Il nuovo volto del capitalismo
Il Covid-19 ci consegnerà un mondo molto diverso, più povero, più diseguale, meno consumistico e con più disoccupazione.
Ognuno di noi riconsidererà i propri consumi: i più responsabili lo stavano già facendo.
Con la rivoluzione industriale del XIX secolo i cittadini si sono lentamente trasformati in consumatori: da un lato, il consumo è diventato uno stile di vita e una cultura e, dall’altro, i produttori hanno tratto crescenti profitti dai consumatori, sempre più stimolati a spendere per i consumi per essere al passo con i tempi.
Oggi, si assiste a segnali in netta controtendenza: consumatori che vogliono acquistare di meno, che vogliono mangiare vegetariano o vegano, che vogliono riparare i beni esistenti e non più distruggerli per riutilizzarli o per distribuirli alle persone bisognose.
Sono in discussione due principi fondamentali sui quali è cresciuto il capitalismo: il primo è che la gente deve consumare sempre di più per soddisfare i propri bisogni e il secondo è che il pianeta non ha risorse illimitate indispensabili a sostenere una crescita illimitata.
La significativa crescita economica e di produttività che il capitalismo, aiutato dalla globalizzazione, ha determinato a livello mondiale non è però stata redistribuita in maniera equa, causando così non solo un allargamento della forbice sociale, al punto che i ricchi sono sempre più ricchi e i poveri sempre più poveri, ma anche un progressivo scivolamento verso la povertà delle classi medie.
Perfino Bill Gates ha chiesto pubblicamente di aumentare l’aliquota fiscale sui redditi alti e altri miliardari americani stanno allertando la loro categoria con il messaggio “i forconi stanno arrivando”. I più illuminati hanno perfettamente compreso che i cittadini devono guadagnare abbastanza da mangiare, pagare l’affitto e andare in pensione senza fare la fame.

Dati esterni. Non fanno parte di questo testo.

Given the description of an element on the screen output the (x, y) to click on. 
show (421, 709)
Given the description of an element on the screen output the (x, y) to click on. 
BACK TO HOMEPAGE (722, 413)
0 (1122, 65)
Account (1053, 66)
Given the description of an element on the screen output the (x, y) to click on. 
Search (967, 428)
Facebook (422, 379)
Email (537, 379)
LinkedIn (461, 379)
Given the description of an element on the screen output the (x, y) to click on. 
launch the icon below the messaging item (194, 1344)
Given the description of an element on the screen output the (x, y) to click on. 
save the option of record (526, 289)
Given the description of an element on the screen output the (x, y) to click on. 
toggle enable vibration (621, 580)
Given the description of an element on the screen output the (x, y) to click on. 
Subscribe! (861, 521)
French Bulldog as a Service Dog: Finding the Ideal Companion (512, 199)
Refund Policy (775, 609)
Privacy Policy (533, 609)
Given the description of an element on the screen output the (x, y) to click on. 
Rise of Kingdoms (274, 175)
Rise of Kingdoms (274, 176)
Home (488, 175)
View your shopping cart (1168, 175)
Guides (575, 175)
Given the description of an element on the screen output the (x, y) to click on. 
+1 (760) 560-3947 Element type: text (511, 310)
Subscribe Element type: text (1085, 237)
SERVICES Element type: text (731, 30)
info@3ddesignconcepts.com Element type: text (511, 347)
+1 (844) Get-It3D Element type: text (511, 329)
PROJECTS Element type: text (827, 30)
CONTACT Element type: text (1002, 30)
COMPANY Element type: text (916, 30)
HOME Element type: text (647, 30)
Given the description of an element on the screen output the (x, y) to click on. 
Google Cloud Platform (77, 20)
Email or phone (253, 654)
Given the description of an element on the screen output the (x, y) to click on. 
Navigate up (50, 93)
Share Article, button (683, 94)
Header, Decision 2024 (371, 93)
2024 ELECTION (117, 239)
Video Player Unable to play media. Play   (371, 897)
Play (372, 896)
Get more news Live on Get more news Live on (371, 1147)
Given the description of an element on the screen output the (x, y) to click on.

E per fare tutto ciò e continuare ad alimentare il capitalismo con i consumi, è indispensabile non solo creare ricchezza, ma anche redistribuirla equamente per sostenere un circolo virtuoso: un capitalismo che non muore, anzi si sostiene con i consumi dei cittadini che hanno un lavoro e che possono spendere.
Il rallentamento della crescita economica porterà maggiore disoccupazione e la digitalizzazione causerà altresì un lieve ridimensionamento dei posti di lavoro, anche se nasceranno nuove professioni.
Quando la crisi sarà finita, probabilmente non prima di 3-5 anni, il capitalismo sarà approdato a una nuova fase. Tutti i consumatori saranno più attenti e rivedranno il loro stile di vita, dando più spazio a ciò che è essenziale e non all’effimero e il capitalismo avrà assunto un volto più umano.
A differenza delle precedenti rivoluzioni industriali, la crisi sociale che stiamo vivendo alla quale si è aggiunta la rivoluzione digitale ci sta insegnando che da soli non si esce dal tunnel e che occorre farlo insieme, in stretta collaborazione e condivisione, perché solo così non ci impoveriamo tutti. Il capitalismo dal volto umano vuole proprio condividere la ricchezza con chi la crea, vale a dire con il capitale e anche con il lavoro: i due fattori produttivi saranno sempre più dialetticamente collaborativi e non in contrapposizione, perché solo così il capitalismo potrà sopravvivere.